La plupart des pays riches n’utilisent plus l’amiante, malgré les prétentions de certains promoteurs québécois au sujet de l’usage sécuritaire de ce produit. Les pays riches, censés avoir la meilleure expertise dans la construction et le contrôle éventuel des effets des produits nocifs, refusent l’usage de l’amiante. Le seul marché disponible se retrouve dès lors dans les pays pauvres. Tous conviennent que ces pays ne possèdent pas les moyens et l’expertise nécessaires pour évaluer la dangerosité d’un produit et d’en faire, éventuellement, un usage sécuritaire.
Double discours
Dans ces conditions, peut-on, sans sourciller et tout en manoeuvrant pour éviter l’inclusion de ce produit dans la liste des produits dangereux de la convention de Rotterdam, se déculpabiliser en soutenant que les exportateurs québécois informent leurs clients sur les effets nocifs de l’amiante et qu’ils leur recommandent un usage sécuritaire? C’est pourtant ce que prétend le lobby de l’amiante au Québec.
Dans le domaine du développement durable et de la qualité de vie, y aurait-il deux poids, deux mesures? Lorsqu’il s’agit d’évaluer les retombées de projets qui auront un impact à proximité de soi, on est prompt à s’opposer, malgré les beaux discours des promoteurs orientés vers le développement économique et la création d’emplois. On ne veut pas de ce type de développement et d’emplois, car on estime qu’à long terme les désagréments seront plus grands que les bénéfices escomptés. On veut protéger sa qualité de vie. Par contre, quand il s’agit d’activités économiques qui génèrent cette fois des retombées négatives sur la santé et la qualité de vie de populations pauvres et éloignées, on semble fermer les yeux. Pourtant, la vie et la santé de ces populations ne sont-elles pas aussi précieuses que celles de la population du Québec?

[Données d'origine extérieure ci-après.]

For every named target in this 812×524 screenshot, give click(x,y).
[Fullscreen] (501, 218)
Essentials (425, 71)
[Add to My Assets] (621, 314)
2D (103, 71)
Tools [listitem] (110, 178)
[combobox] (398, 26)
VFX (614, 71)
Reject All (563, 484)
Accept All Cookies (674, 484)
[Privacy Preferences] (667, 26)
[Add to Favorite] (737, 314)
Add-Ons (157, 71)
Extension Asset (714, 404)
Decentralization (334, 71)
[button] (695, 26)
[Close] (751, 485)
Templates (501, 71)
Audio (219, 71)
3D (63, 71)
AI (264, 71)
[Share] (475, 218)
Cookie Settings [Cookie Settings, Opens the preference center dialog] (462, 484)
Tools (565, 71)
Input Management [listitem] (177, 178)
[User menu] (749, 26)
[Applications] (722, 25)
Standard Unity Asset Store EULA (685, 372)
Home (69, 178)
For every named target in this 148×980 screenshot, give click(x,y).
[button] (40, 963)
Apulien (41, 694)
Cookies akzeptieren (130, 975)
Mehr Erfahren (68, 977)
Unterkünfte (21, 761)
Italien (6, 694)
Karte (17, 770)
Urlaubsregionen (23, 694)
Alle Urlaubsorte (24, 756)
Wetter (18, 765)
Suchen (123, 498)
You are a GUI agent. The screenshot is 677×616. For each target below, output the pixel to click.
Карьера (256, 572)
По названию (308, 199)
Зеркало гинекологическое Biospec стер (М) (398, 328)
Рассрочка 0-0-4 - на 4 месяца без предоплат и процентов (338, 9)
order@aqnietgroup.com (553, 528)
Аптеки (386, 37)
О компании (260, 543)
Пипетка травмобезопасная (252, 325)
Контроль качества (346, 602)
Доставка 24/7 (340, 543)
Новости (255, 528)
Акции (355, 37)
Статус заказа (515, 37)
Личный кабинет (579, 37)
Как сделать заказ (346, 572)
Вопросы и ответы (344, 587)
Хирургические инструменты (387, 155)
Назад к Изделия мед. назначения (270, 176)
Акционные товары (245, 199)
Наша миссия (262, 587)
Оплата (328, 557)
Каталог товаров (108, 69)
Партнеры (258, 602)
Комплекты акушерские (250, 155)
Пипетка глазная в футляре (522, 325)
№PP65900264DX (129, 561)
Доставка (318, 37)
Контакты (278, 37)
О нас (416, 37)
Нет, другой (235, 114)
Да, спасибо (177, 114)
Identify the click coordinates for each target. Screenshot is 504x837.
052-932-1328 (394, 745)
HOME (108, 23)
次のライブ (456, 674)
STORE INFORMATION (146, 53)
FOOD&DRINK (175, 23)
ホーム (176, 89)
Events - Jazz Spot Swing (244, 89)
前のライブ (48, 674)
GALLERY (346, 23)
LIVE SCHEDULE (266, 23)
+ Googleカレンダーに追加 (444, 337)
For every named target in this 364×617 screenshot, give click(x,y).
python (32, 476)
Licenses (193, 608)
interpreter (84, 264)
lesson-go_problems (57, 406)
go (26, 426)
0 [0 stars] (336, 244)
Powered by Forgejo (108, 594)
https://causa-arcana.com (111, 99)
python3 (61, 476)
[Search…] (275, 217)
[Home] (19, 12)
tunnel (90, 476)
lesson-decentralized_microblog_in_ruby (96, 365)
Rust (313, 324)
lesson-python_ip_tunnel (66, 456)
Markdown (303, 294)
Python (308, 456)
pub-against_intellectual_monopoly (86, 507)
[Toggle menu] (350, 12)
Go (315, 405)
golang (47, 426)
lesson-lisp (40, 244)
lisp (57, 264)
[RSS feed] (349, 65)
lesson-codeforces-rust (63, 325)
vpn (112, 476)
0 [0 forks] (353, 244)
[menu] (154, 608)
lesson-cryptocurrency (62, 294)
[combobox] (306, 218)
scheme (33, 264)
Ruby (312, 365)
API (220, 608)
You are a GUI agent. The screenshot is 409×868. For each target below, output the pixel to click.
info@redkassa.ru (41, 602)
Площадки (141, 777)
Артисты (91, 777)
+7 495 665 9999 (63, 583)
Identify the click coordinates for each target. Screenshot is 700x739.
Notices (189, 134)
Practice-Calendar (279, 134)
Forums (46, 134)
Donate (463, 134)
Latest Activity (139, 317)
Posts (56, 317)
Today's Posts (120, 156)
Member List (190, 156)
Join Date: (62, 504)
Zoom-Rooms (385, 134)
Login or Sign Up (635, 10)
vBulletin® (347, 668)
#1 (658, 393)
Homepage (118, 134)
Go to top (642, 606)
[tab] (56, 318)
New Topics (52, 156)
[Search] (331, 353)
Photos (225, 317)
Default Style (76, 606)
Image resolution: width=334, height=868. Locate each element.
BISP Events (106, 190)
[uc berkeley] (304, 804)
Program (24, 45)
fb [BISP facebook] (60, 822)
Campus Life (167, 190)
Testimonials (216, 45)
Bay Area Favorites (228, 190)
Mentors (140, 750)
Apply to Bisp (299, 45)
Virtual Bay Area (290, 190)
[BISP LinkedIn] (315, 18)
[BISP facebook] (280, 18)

Quel modèle de développement ?
Faut-il adhérer, sans discuter, à un modèle de développement qui repose sur l’extraction et l’exportation de l’amiante, qui en dissimule les effets nocifs et qui subordonne la santé des populations des pays les plus pauvres de la planète à la création d’emplois et au développement local dans des collectivités mono-industrielles menacées de dévitalisation et vivant sur le territoire québécois?
La création d’emplois et le développement local dans les collectivités mono-industrielles représentent très certainement un objectif fort louable et j’y souscris sans réserve. Le véritable débat réside dans la légitimité des moyens à employer pour y parvenir. Au lieu de soutenir à coups de subventions une industrie moribonde et nocive pour la santé et de financer à coups de millions un lobby qui en fait la promotion, pourquoi ne pas appuyer l’émergence d’un nouveau modèle de développement? Pourquoi ne pas soutenir des projets de développement novateurs et susceptibles de conjuguer développement local et développement durable dans le respect de la qualité du travail et de l’emploi des populations d’ici et d’ailleurs? À quand la mobilisation pour un véritable développement durable dans les collectivités locales dépendantes de l’amiante? À quand un véritable débat sur l’amiante au Québec?